[WHAT TO WORK ON]
Your answer must be an exact transcription of the lines from the line with "Task: Click the month-of-year" through the final line of the data.

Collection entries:
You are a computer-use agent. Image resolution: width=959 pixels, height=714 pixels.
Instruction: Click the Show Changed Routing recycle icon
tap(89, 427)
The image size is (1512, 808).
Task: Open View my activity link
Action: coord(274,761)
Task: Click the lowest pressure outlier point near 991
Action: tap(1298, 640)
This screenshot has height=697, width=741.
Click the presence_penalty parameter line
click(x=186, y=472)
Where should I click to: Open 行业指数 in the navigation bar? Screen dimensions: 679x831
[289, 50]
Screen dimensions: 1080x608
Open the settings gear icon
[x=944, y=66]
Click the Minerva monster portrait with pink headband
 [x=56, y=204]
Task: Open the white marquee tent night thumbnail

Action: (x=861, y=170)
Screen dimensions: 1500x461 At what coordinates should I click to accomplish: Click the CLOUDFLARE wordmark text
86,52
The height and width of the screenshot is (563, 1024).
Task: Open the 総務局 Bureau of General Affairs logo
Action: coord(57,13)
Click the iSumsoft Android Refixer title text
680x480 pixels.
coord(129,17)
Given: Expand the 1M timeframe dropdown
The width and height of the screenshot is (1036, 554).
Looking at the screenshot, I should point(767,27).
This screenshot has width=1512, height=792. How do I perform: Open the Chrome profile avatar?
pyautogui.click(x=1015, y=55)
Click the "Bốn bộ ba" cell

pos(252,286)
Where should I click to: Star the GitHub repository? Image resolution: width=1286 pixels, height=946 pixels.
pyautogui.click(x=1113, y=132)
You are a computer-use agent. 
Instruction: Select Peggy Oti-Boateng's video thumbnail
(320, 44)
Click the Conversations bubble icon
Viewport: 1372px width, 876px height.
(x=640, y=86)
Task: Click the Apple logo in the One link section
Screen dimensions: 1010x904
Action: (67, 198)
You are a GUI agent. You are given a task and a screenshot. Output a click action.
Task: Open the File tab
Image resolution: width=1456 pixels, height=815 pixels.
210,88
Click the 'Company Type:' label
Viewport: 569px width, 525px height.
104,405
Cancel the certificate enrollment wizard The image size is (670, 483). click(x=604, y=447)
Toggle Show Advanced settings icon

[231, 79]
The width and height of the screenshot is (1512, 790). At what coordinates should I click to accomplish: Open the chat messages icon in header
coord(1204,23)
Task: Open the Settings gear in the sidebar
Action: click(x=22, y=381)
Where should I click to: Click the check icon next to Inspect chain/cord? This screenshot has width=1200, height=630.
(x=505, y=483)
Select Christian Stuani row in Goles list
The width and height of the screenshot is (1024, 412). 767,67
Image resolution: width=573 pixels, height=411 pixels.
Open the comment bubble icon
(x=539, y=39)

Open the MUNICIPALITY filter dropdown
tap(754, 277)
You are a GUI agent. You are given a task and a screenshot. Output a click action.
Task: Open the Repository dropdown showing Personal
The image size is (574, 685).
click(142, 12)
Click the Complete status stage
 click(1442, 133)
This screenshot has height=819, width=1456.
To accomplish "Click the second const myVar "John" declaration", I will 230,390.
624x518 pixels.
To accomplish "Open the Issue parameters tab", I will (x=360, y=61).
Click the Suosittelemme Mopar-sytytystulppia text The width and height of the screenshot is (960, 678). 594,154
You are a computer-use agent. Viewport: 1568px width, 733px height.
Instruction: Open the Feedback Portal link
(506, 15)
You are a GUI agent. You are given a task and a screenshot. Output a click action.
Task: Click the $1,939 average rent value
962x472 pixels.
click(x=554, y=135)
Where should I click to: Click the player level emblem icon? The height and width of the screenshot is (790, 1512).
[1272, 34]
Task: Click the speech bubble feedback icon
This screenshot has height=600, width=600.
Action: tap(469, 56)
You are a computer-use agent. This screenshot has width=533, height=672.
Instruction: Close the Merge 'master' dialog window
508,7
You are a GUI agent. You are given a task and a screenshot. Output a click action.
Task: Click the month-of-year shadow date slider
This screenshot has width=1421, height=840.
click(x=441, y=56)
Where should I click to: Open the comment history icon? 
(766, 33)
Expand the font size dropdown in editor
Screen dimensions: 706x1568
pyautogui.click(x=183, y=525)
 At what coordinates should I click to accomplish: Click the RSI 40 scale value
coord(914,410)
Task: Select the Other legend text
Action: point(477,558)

[TASK RESULT]
Task: Click the month-of-year shadow date slider
This screenshot has width=1421, height=840.
click(x=441, y=56)
Where should I click to: Open the comment history icon? 
(766, 33)
Expand the font size dropdown in editor
Screen dimensions: 706x1568
pyautogui.click(x=183, y=525)
 At what coordinates should I click to accomplish: Click the RSI 40 scale value
coord(914,410)
Task: Select the Other legend text
Action: point(477,558)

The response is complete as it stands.